- _Exercise objective_: Copy each of the following rows word for word, with nothing changed.
·····
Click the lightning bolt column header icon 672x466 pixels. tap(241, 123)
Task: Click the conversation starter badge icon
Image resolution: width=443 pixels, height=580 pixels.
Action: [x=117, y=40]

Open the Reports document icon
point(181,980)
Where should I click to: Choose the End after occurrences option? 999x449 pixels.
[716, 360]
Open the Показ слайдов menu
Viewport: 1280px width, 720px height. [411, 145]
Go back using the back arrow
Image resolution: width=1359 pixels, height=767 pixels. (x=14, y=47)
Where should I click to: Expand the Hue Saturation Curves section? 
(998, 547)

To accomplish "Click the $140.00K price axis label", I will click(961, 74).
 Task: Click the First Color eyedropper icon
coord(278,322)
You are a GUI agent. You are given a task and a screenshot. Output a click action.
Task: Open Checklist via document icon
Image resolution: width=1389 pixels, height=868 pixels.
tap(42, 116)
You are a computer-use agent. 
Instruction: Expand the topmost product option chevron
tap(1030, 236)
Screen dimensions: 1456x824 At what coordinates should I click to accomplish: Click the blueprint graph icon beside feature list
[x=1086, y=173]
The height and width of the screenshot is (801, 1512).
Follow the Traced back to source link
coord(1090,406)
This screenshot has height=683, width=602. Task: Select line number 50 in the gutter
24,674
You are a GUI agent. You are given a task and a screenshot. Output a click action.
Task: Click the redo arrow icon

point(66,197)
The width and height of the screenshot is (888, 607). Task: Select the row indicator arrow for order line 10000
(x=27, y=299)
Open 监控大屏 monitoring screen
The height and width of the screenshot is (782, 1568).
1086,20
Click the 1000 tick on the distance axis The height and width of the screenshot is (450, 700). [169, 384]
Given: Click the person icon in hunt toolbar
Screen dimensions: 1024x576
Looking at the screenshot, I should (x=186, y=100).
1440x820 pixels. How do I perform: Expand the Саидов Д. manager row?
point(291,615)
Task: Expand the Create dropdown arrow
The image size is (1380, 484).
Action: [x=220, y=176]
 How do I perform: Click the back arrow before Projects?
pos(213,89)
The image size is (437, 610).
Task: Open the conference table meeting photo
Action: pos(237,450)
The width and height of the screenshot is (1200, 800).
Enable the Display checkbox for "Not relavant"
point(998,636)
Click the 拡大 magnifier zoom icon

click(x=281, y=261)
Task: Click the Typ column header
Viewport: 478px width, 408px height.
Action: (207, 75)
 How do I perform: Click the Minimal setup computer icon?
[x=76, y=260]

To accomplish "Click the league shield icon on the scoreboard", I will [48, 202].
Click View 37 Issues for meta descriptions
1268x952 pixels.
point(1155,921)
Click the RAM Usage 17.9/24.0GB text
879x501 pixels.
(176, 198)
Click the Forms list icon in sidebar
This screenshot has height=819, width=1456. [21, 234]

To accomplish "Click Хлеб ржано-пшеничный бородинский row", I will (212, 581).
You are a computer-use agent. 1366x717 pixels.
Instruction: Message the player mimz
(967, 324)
·····
- _Answer to the problem_:
Click the lightning bolt column header icon 672x466 pixels. tap(241, 123)
Task: Click the conversation starter badge icon
Image resolution: width=443 pixels, height=580 pixels.
Action: [x=117, y=40]

Open the Reports document icon
point(181,980)
Where should I click to: Choose the End after occurrences option? 999x449 pixels.
[716, 360]
Open the Показ слайдов menu
Viewport: 1280px width, 720px height. [411, 145]
Go back using the back arrow
Image resolution: width=1359 pixels, height=767 pixels. (x=14, y=47)
Where should I click to: Expand the Hue Saturation Curves section? 
(998, 547)

To accomplish "Click the $140.00K price axis label", I will click(961, 74).
 Task: Click the First Color eyedropper icon
coord(278,322)
You are a GUI agent. You are given a task and a screenshot. Output a click action.
Task: Open Checklist via document icon
Image resolution: width=1389 pixels, height=868 pixels.
tap(42, 116)
You are a computer-use agent. 
Instruction: Expand the topmost product option chevron
tap(1030, 236)
Screen dimensions: 1456x824 At what coordinates should I click to accomplish: Click the blueprint graph icon beside feature list
[x=1086, y=173]
The height and width of the screenshot is (801, 1512).
Follow the Traced back to source link
coord(1090,406)
This screenshot has height=683, width=602. Task: Select line number 50 in the gutter
24,674
You are a GUI agent. You are given a task and a screenshot. Output a click action.
Task: Click the redo arrow icon

point(66,197)
The width and height of the screenshot is (888, 607). Task: Select the row indicator arrow for order line 10000
(x=27, y=299)
Open 监控大屏 monitoring screen
The height and width of the screenshot is (782, 1568).
1086,20
Click the 1000 tick on the distance axis The height and width of the screenshot is (450, 700). [169, 384]
Given: Click the person icon in hunt toolbar
Screen dimensions: 1024x576
Looking at the screenshot, I should (x=186, y=100).
1440x820 pixels. How do I perform: Expand the Саидов Д. manager row?
point(291,615)
Task: Expand the Create dropdown arrow
The image size is (1380, 484).
Action: [x=220, y=176]
 How do I perform: Click the back arrow before Projects?
pos(213,89)
The image size is (437, 610).
Task: Open the conference table meeting photo
Action: pos(237,450)
The width and height of the screenshot is (1200, 800).
Enable the Display checkbox for "Not relavant"
point(998,636)
Click the 拡大 magnifier zoom icon

click(x=281, y=261)
Task: Click the Typ column header
Viewport: 478px width, 408px height.
Action: (207, 75)
 How do I perform: Click the Minimal setup computer icon?
[x=76, y=260]

To accomplish "Click the league shield icon on the scoreboard", I will [48, 202].
Click View 37 Issues for meta descriptions
1268x952 pixels.
point(1155,921)
Click the RAM Usage 17.9/24.0GB text
879x501 pixels.
(176, 198)
Click the Forms list icon in sidebar
This screenshot has height=819, width=1456. [21, 234]

To accomplish "Click Хлеб ржано-пшеничный бородинский row", I will (212, 581).
You are a computer-use agent. 1366x717 pixels.
Instruction: Message the player mimz
(967, 324)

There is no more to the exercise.